Task goal:
In the records below, find the line containing "Where should I" and return it together with every later line, exactly as written; pictures are to be omitted.
*** Opening of Source records ***
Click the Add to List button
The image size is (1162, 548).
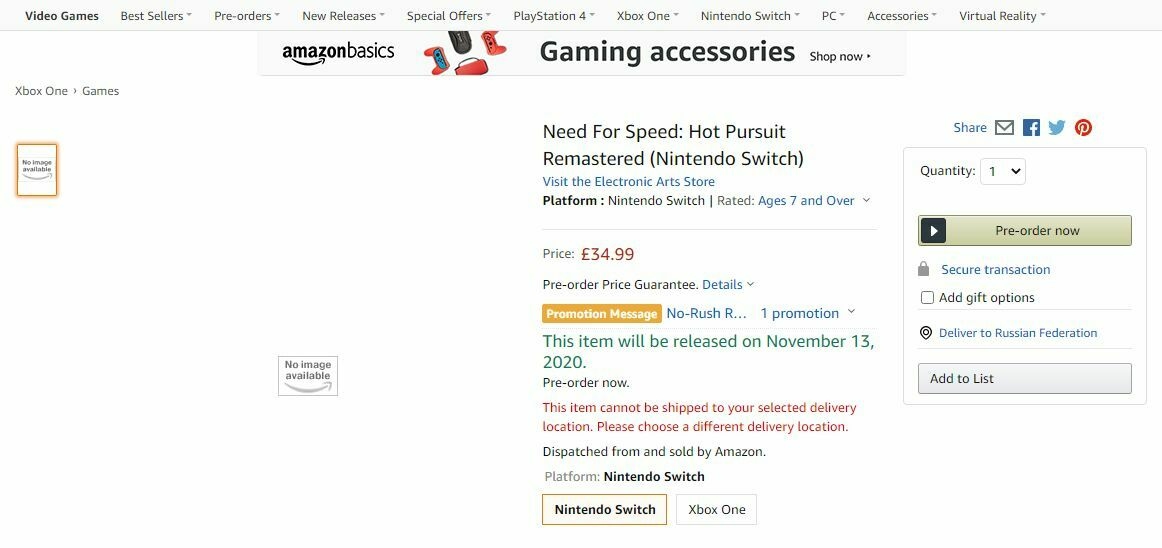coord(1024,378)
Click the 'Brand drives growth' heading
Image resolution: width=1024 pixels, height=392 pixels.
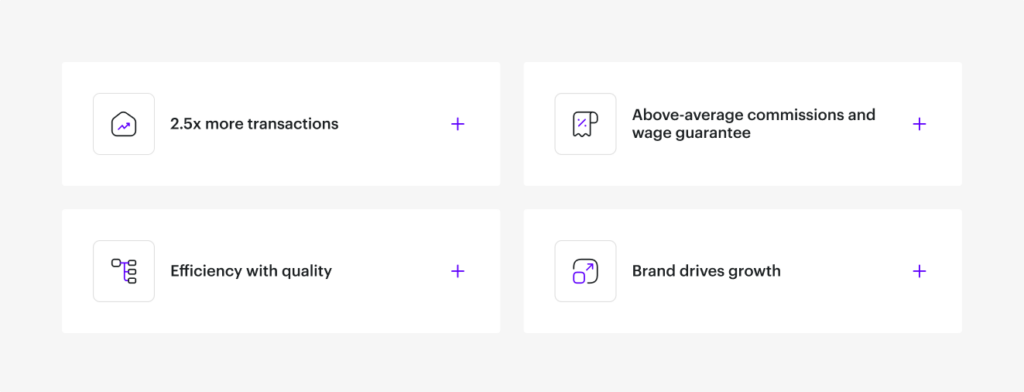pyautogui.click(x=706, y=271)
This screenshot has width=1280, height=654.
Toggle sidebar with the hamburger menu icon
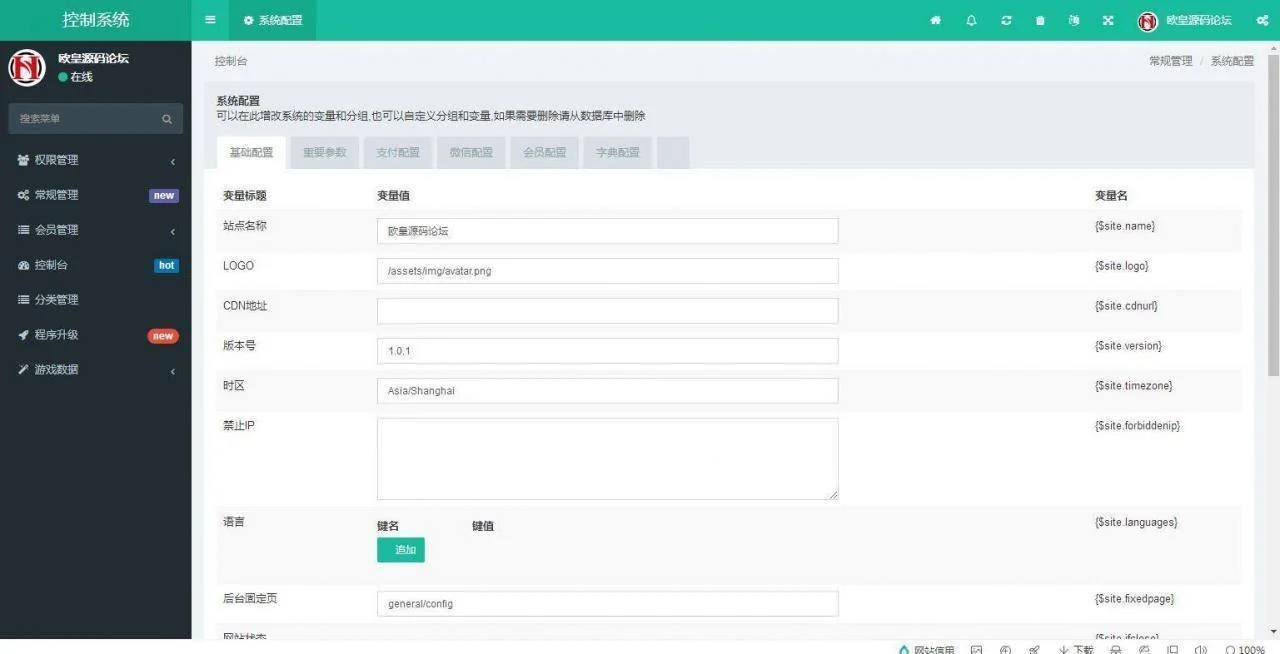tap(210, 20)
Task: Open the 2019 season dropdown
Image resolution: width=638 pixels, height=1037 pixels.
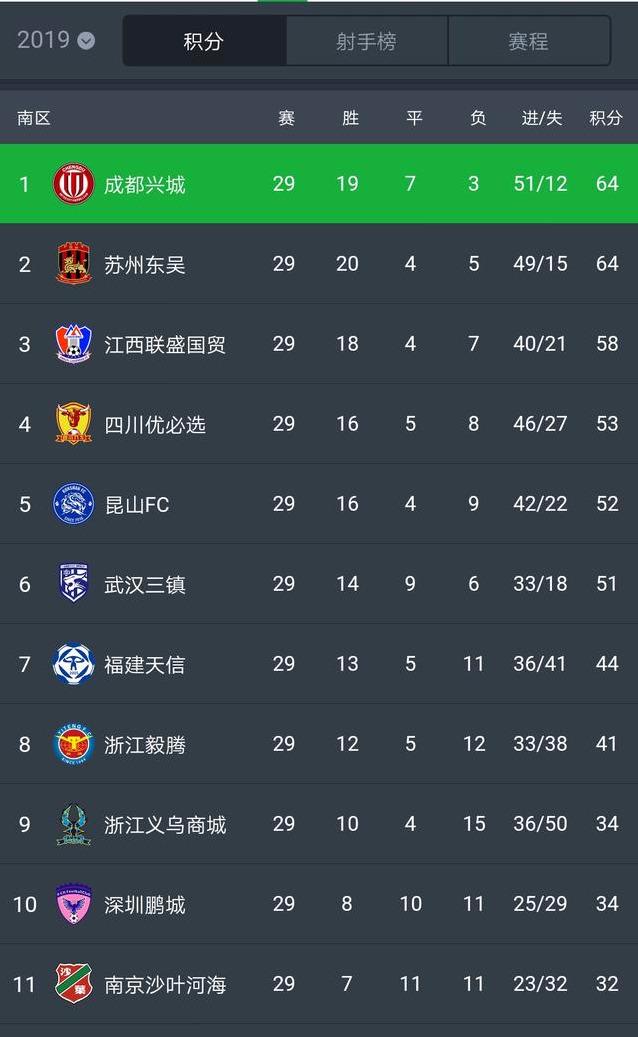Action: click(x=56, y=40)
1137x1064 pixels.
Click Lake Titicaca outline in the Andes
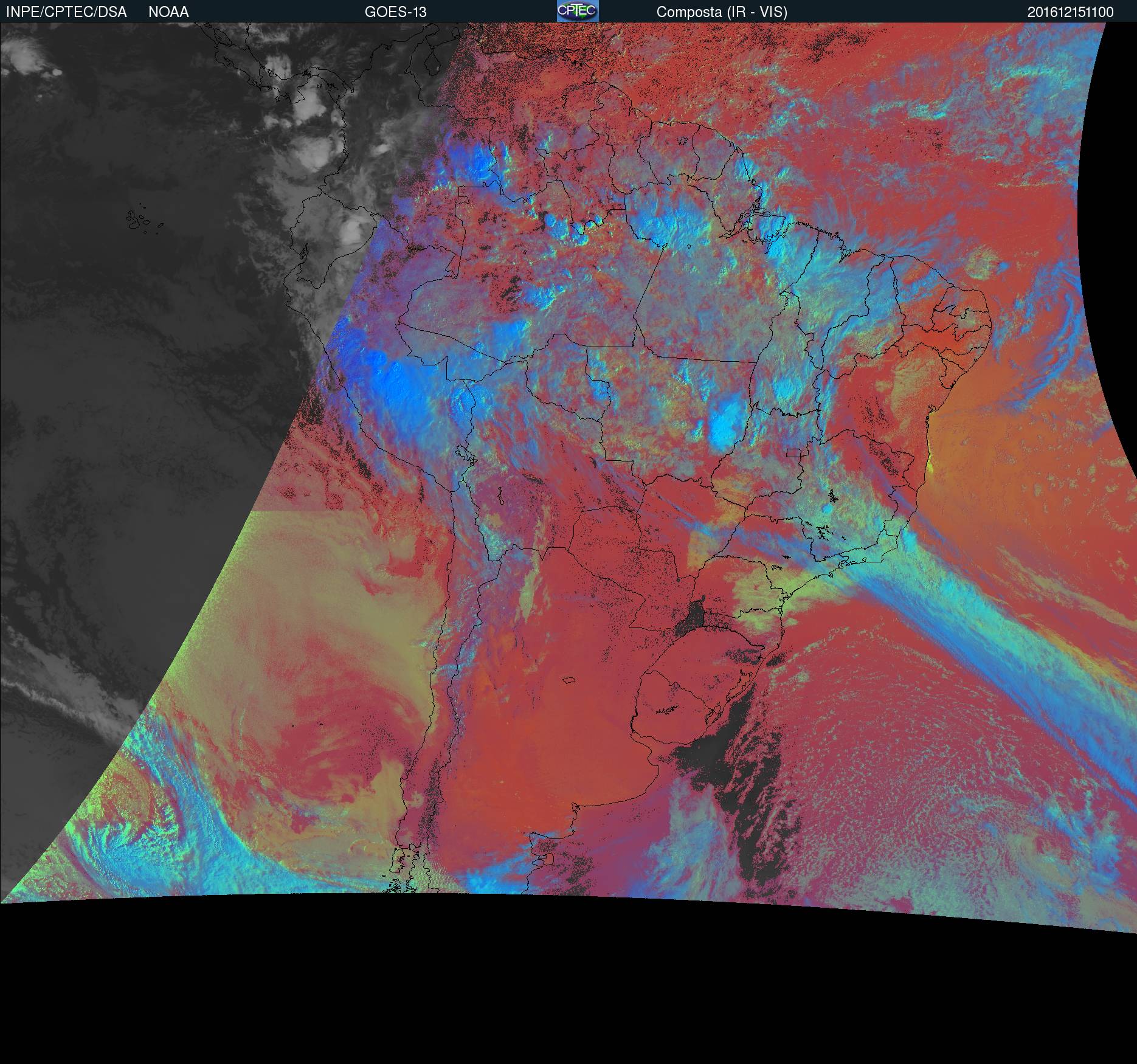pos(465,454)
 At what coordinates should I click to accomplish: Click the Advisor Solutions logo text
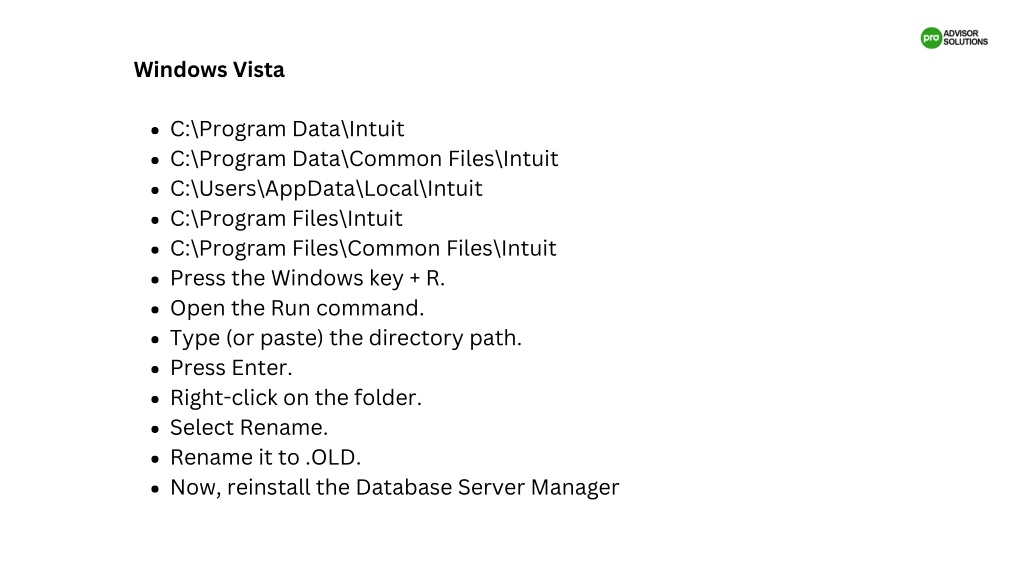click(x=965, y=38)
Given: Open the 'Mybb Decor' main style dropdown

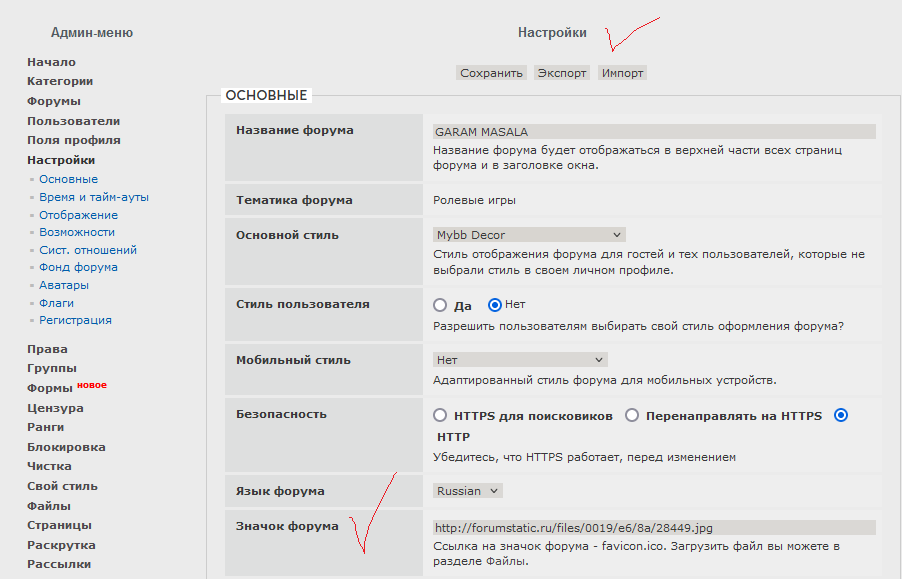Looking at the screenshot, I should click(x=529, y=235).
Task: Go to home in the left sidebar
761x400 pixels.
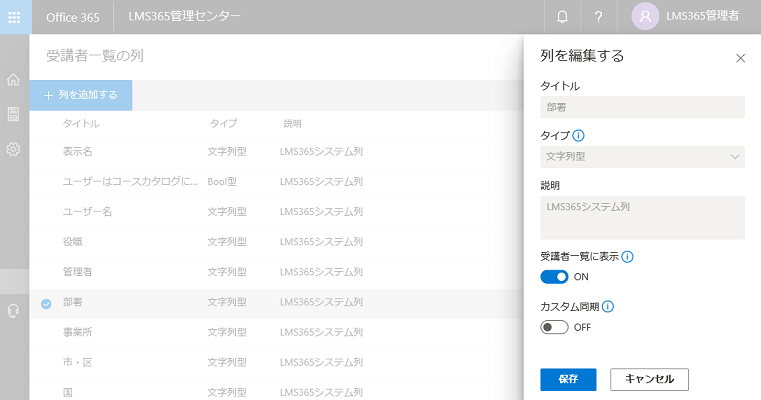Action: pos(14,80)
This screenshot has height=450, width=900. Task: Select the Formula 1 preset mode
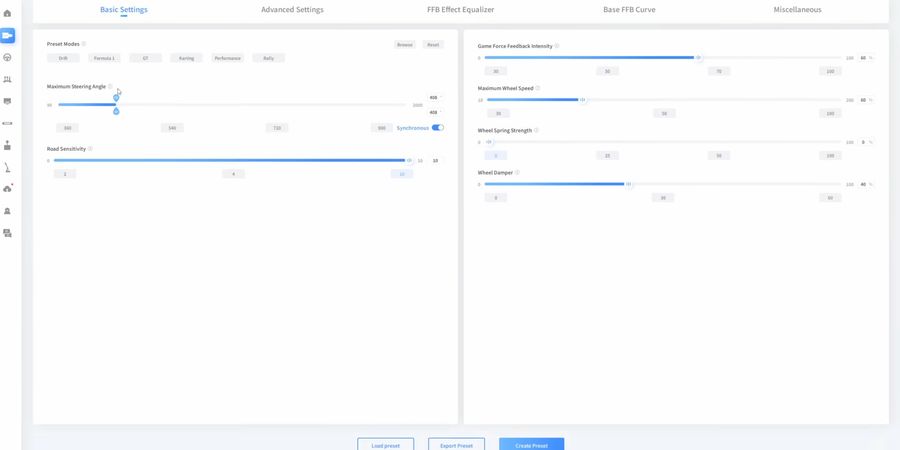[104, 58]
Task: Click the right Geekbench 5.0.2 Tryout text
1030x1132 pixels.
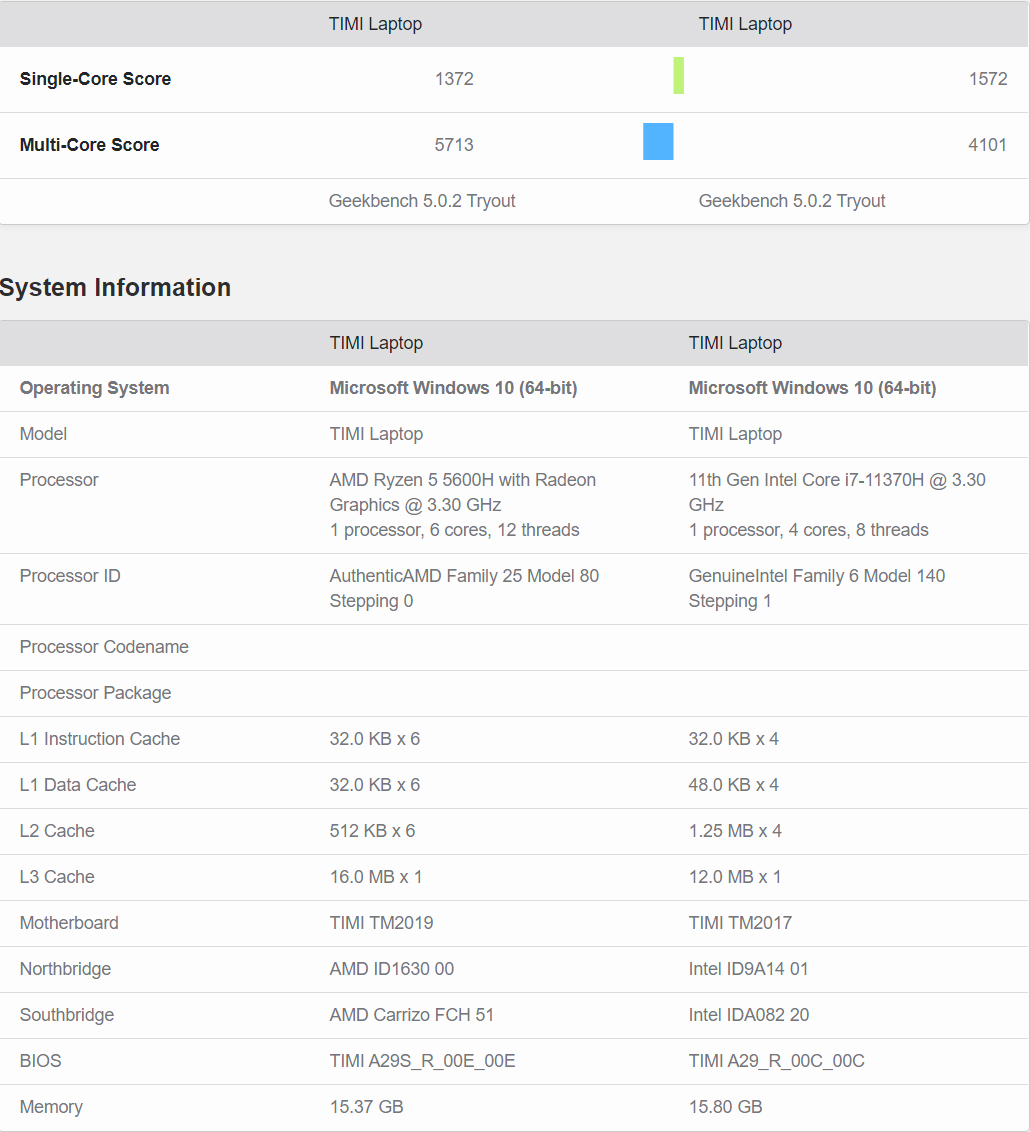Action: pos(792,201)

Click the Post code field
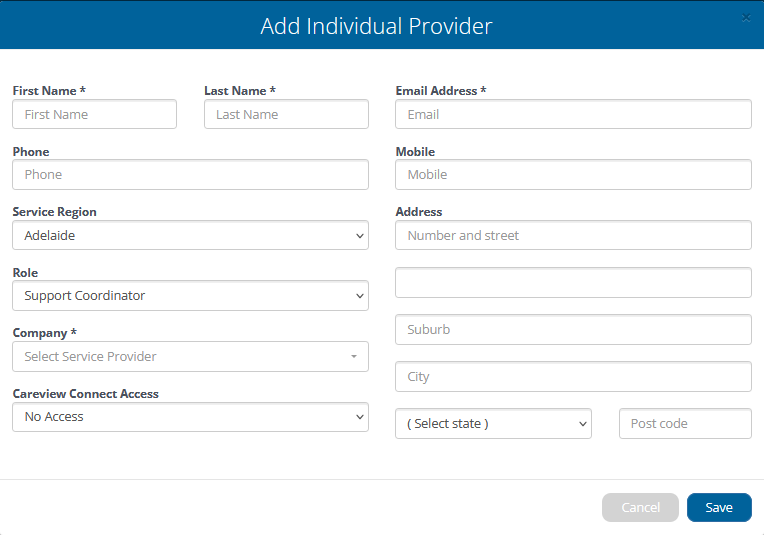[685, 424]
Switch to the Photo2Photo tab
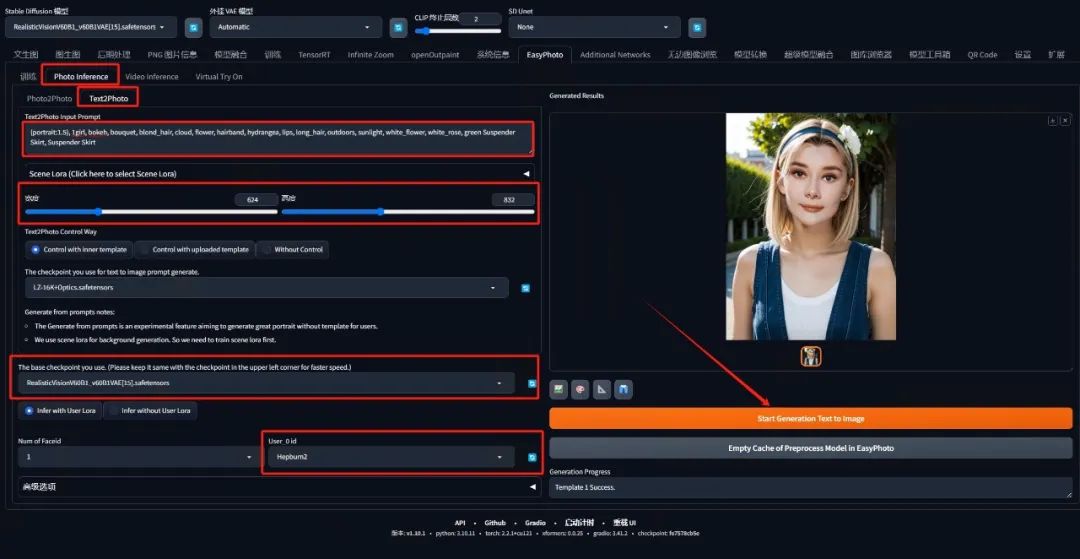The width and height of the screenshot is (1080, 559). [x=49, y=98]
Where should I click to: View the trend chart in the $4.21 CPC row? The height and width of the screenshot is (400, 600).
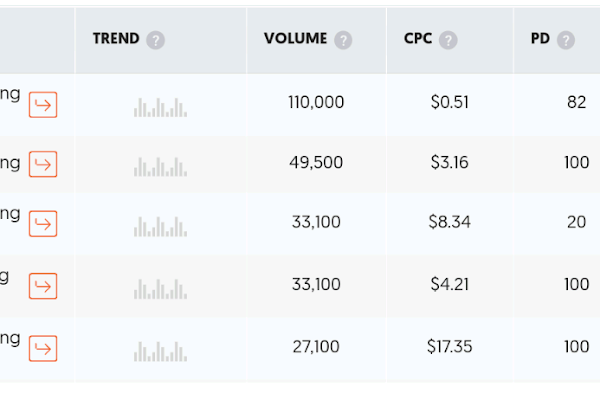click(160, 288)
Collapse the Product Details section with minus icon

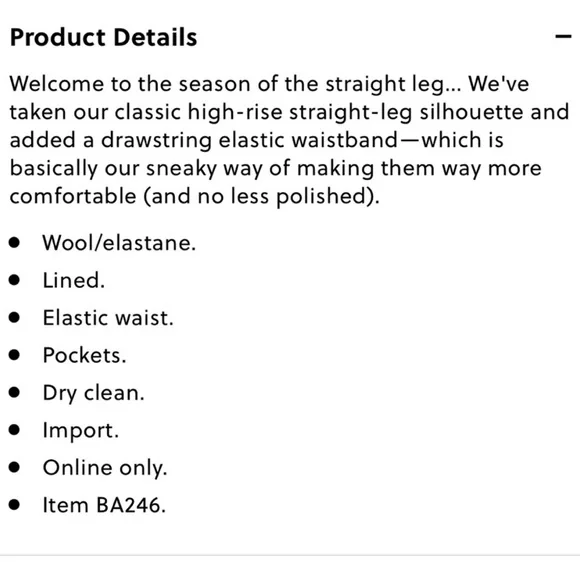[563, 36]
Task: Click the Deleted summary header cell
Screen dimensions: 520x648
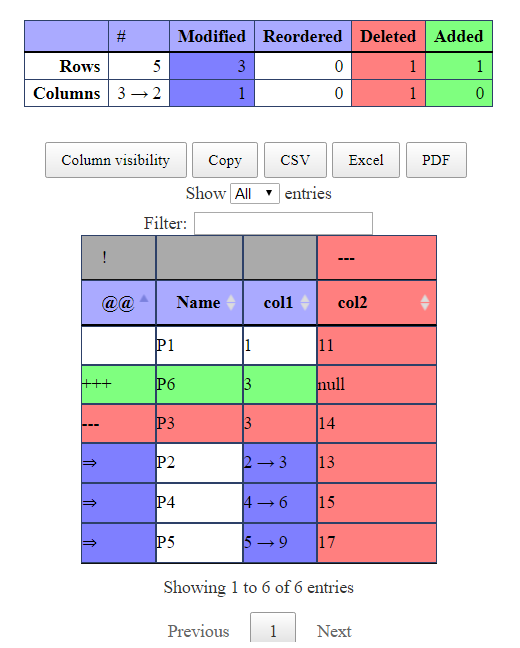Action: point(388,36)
*** Close of Source records ***
Response to the task:
Where should I click to: View the trend chart in the $4.21 CPC row? The height and width of the screenshot is (400, 600).
click(160, 288)
Collapse the Product Details section with minus icon

[563, 36]
Task: Click the Deleted summary header cell
Screen dimensions: 520x648
Action: point(388,36)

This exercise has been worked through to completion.